10. You must seize the time, for it is already later than you think.
When working on "The Rage of a Privileged Class," a book I published in 1994,
I was touched by a confession from Basil Paterson, lawyer, high-ranking
Democratic National Committee official and former deputy mayor of New York.
"It's too late for me to get rich because I spent too much time preparing
for what I've got ... Most of us are 10 years behind what we should have
been. We didn't get credentials until we were older than other folks," he
Paterson was talking of a particular generation, one hobbled by a much more
blatant, more virulent form of discrimination than exists for the most part
today; but the essence of what he said is still true -- at least for those
without well-to-do parents or fancy educations. Daniel Rose, founder of the
Harlem Educational Activities Fund, tells his young disciples: "Your chief
competitor started yesterday. And you are already a day behind." While it
is never too late to accomplish something in life, lost ground is hard to
make up, and it only gets harder the longer one waits, as competition becomes
even stiffer and opportunities dry up.
11. Even if you have to fake it, show some faith in yourself.
Confidence, lightly worn, can be contagious, and you might even manage to
fool yourself into letting go of your doubts. "A lot of our kids don't believe
in themselves because they've been told by so many people that they ain't
worth s -- t. I was labeled the bad kid, so I know how that feels," says
Chicago youth worker J. W. Hughes. "Go to any high school with black males
and tell them they are smart enough to go to any university in the world.

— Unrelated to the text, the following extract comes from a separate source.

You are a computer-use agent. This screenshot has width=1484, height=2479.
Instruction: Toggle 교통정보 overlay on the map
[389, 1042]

Many of them will say, Not me.' I know that because [I was] one of
them," says Zachary Donald, a member of the Omega Boys Club, a San
Francisco-based nonprofit dedicated to rescuing young souls from the street.
So much energy has been expended undermining our confidence, picking apart
our faith in ourselves, that we sometimes forget faith does not depend on
the beliefs of others or on demonstrating a list of accomplishments. "Faith
is the substance of things hoped for, the evidence of things not seen," says
the Bible (Hebrews 11:1). And there is so much that we have not yet seen,
so much waiting to be revealed when it comes to our potential on this planet.

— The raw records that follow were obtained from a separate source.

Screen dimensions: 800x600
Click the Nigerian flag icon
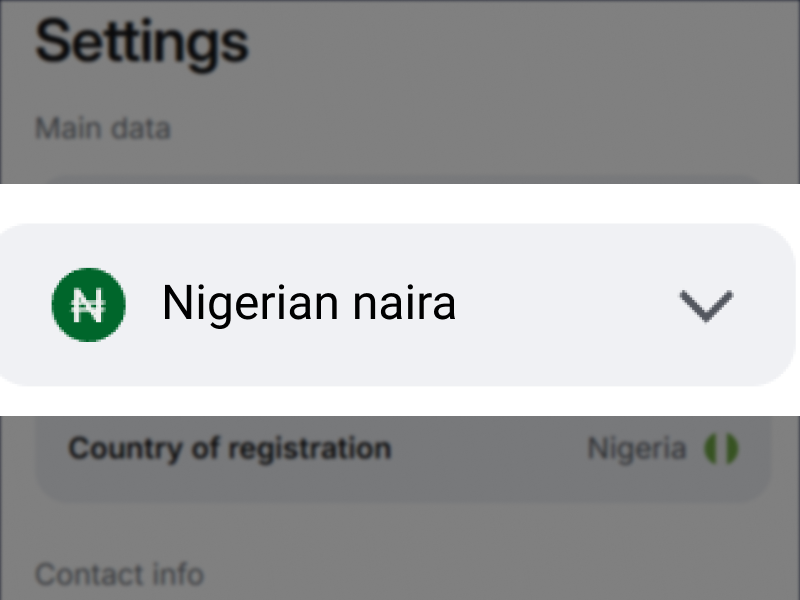pos(720,449)

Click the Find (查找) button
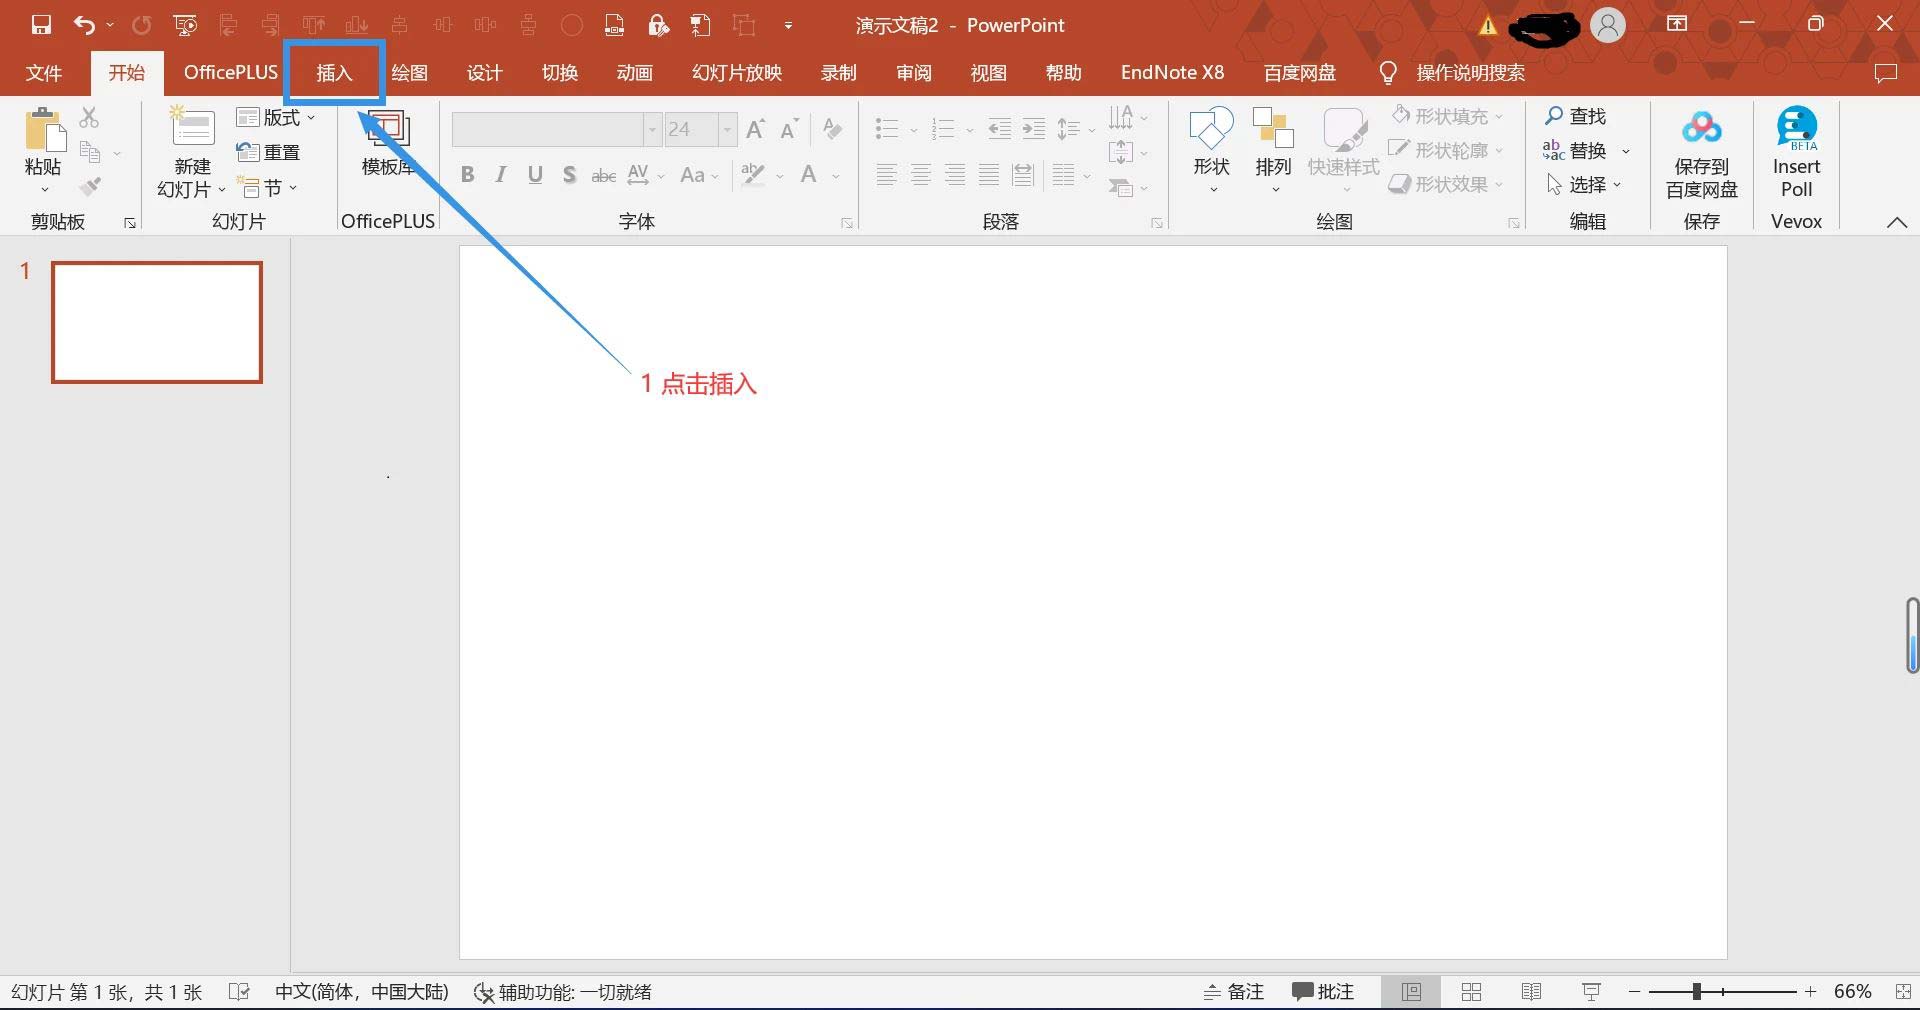click(x=1576, y=116)
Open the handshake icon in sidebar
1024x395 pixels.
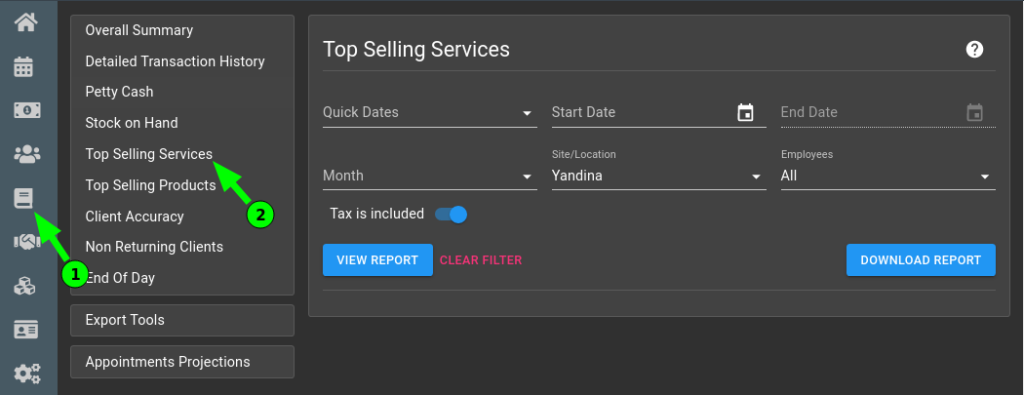tap(27, 242)
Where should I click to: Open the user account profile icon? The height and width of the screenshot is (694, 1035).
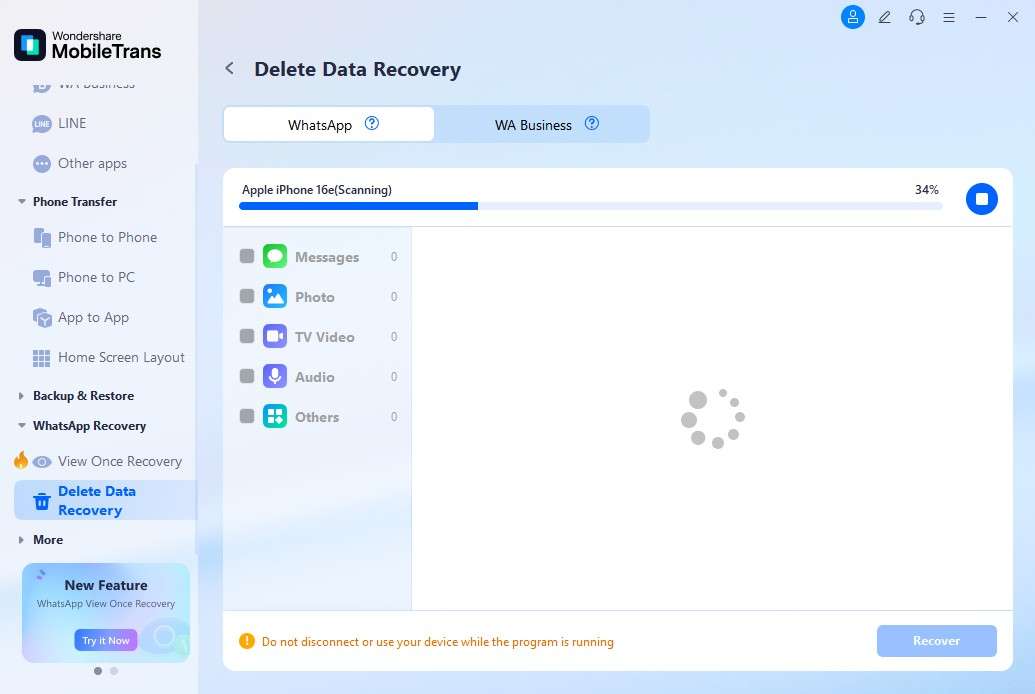pyautogui.click(x=852, y=17)
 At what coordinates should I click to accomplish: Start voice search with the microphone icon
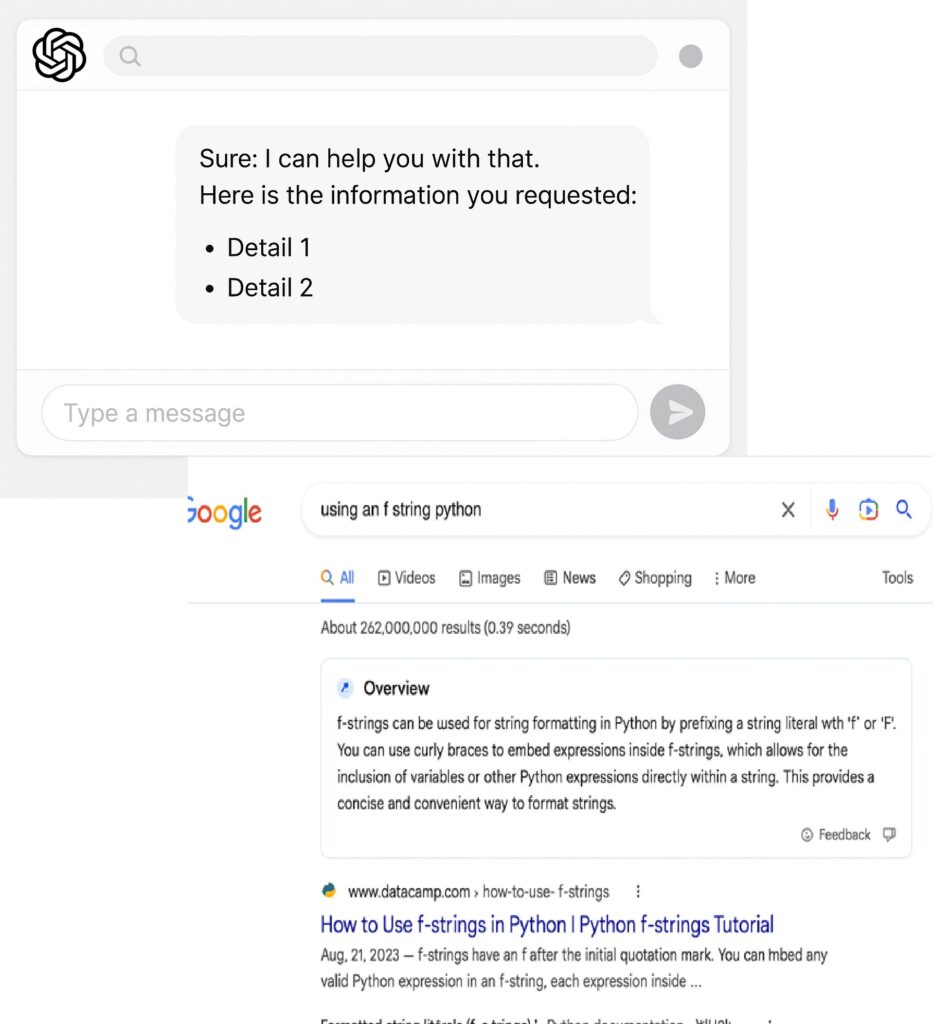click(832, 509)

But the first step is to believe that we can go where others say we can't.
12. Don't force innocent others to bear the price of your pain.

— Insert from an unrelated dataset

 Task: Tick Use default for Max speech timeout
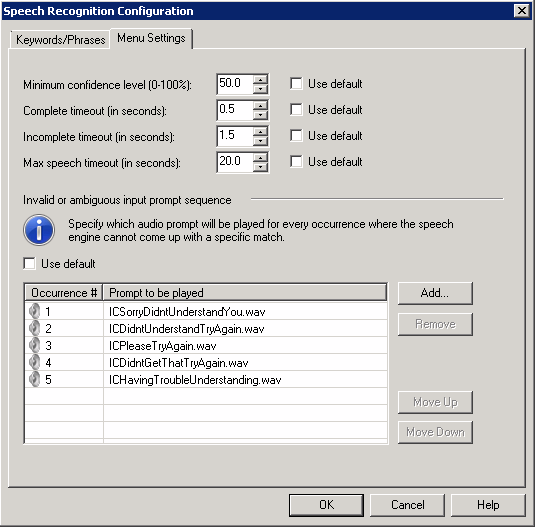296,161
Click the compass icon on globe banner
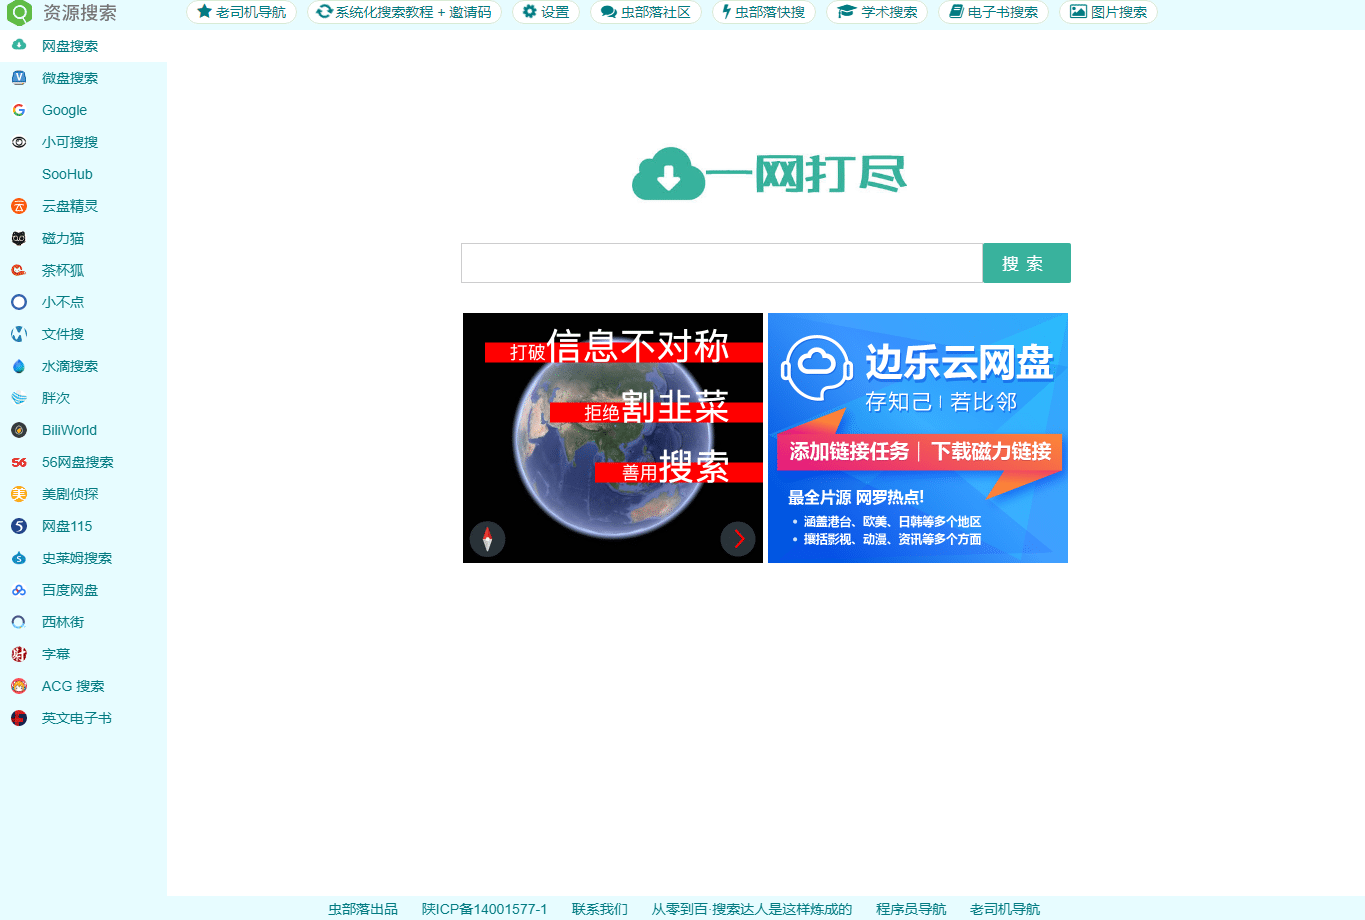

Sister Simone Ponnet, executive director of Abraham House (a New York Roman
Catholic organization that works with prisoners and their families), spoke
feelingly of ex-convicts and prisoners who lamented growing up fatherless,
or with abusive fathers, and then ended up treating their own children no
better. Even some of us who haven't been locked down at times feel so much
pain, so much anger that we feel justified in taking out our frustrations
on everyone around us.
Threatened in so many realms, unable to control the forces enveloping us,
we sometimes try too hard to exert control in the few areas we think we can:
sometimes over women, sometimes over children and sometimes over random souls
unlucky enough to get in our way. Before giving in to the temptation to turn
loved ones into targets, we should remind ourselves that those who love us
are the best hope we have to regain whatever humanity we have lost; that
they, in other words, are our salvation.
ALL THAT I HAVE SAID ABOVE focuses on the personal, on what we, as individuals,
can do to improve the quality of our lives. This is not to say that I believe
the only problems we have in America are individual ones. Nothing could be
farther from the truth. Huge and systemic problems remain that prevent America
from being the best country that it can be. We continue, as a country, to
leave our young people uneducated and, often, illiterate. We continue to
stress incarceration where we should be stressing human reclamation. We continue
to confound the dream of true equality by rejecting the investments in
remediation and infrastructure needed to achieve it. We continue to permit
society to label young black men as undesirable, as troublemakers, and we
throw up our hands in exasperation when the self-fulfilling prophecy becomes
fact. I could go on, but those are subjects for another day.